Ma qualcosa a Foggia comincia ad andare storto.
Casillo rimane coinvolto in un processo per associazione mafiosa, i migliori giocatori non resistono alle sirene delle squadre più blasonate così come lo stesso Zeman, che alla fine della stagione ‘93/’94 passa alla Lazio.
A Roma resta per 5 stagioni (3 con la Lazio, 2 sponda giallorossa). Nonostante con entrambe le squadre della Capitale ottenga spettacolari vittorie e buoni piazzamenti, non riesce ad aggiudicarsi alcun titolo e le sue quotazioni come allenatore di grandi squadre iniziano a scemare.
Da qui in avanti il boemo diventerà un globetrotter della panchina, collezionando (Pescara 2011/12 a parte) più delusioni che successi.

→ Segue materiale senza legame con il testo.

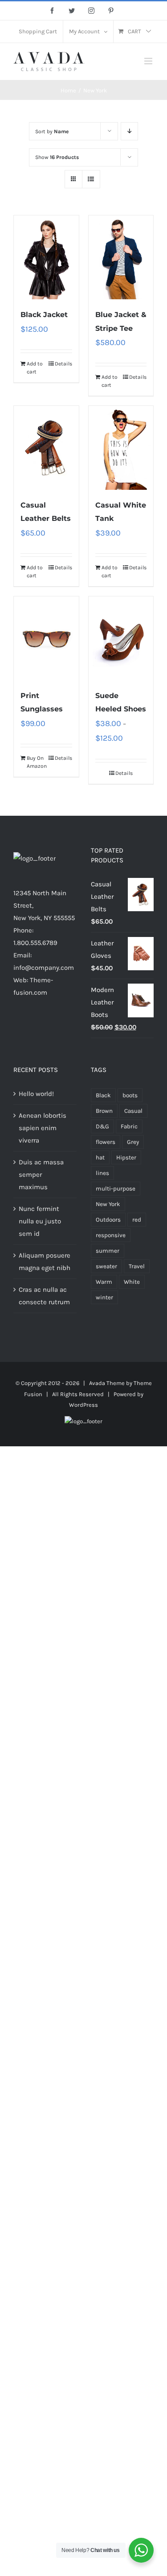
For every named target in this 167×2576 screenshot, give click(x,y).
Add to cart (35, 368)
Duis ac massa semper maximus (41, 1174)
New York (108, 1204)
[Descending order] (129, 131)
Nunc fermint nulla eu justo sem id (40, 1221)
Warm (104, 1281)
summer (107, 1250)
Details (63, 364)
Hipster (126, 1157)
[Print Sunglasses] (46, 638)
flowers (105, 1142)
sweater (106, 1266)
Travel (137, 1266)
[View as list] (91, 179)
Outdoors (108, 1219)
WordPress (83, 1404)
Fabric (129, 1126)
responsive (111, 1235)
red (136, 1219)
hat (100, 1157)
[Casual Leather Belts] (46, 448)
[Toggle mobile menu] (149, 61)
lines (102, 1173)
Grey (133, 1142)
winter (104, 1297)
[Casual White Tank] (121, 448)
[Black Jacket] (46, 257)
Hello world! (36, 1094)
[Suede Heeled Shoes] (121, 638)
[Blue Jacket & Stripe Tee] (121, 257)
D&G (102, 1126)
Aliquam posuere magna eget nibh (44, 1261)
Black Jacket (44, 314)
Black (103, 1095)
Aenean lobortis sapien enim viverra (42, 1127)
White (132, 1281)
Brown (104, 1110)
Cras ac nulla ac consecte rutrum (44, 1296)
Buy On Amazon (36, 762)
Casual (133, 1110)
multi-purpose (115, 1188)
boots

Ovunque è andato, la storia è sempre stata la stessa: una squadra di piccolo-medio livello con il morale sottoterra, una piazza smorta e i tifosi che mugugnano. Poi arriva lui, i titoloni dei giornali, i gradoni e lo schema a 3 punte.
Qualche partita esaltante poi il calo, la retrocessione, l’esonero.
Il muto, in grado di risolvere tutto ma non vincere niente.
"Il risultato è casuale. La prestazione no. Purtroppo, nel calcio di oggi, conta solo il risultato e nessuno pensa più a far divertire la gente. Non ha più importanza se il pubblico va allo stadio, o da un’altra parte".
È questo il suo modo di pensare.
Il suo essere anti-sistema lo ha portato ad essere quello che viene chiamato ad aizzare le folle e ravvivare gli animi.
Il fatto è che il calcio nel frattempo si è evoluto ma Zeman no. Giusto o sbagliato che sia lui è sempre rimasto lì con la sua retorica, aggrappato a quell’idea romantica e inalterabile di Zemanlandia.
Alla fine poco importa, il Boemo darà sempre modo di far parlare di sé. Ad ogni conferenza stampa di presentazione ci sarà sempre una sala stampa gremita di giornalisti che si danno di gomito per osservare un tizio con la voce rovinata da anni di sigarette, che guarda nel vuoto e tira fuori due o tre parole forzate.
E lo sai già, che il giorno dopo, siti e giornali apriranno con il solito titolo bomba: "IL PESCARA/FOGGIA/FENERBACHE/CAGLIARI… SOGNA CON ZEMANLANDIA".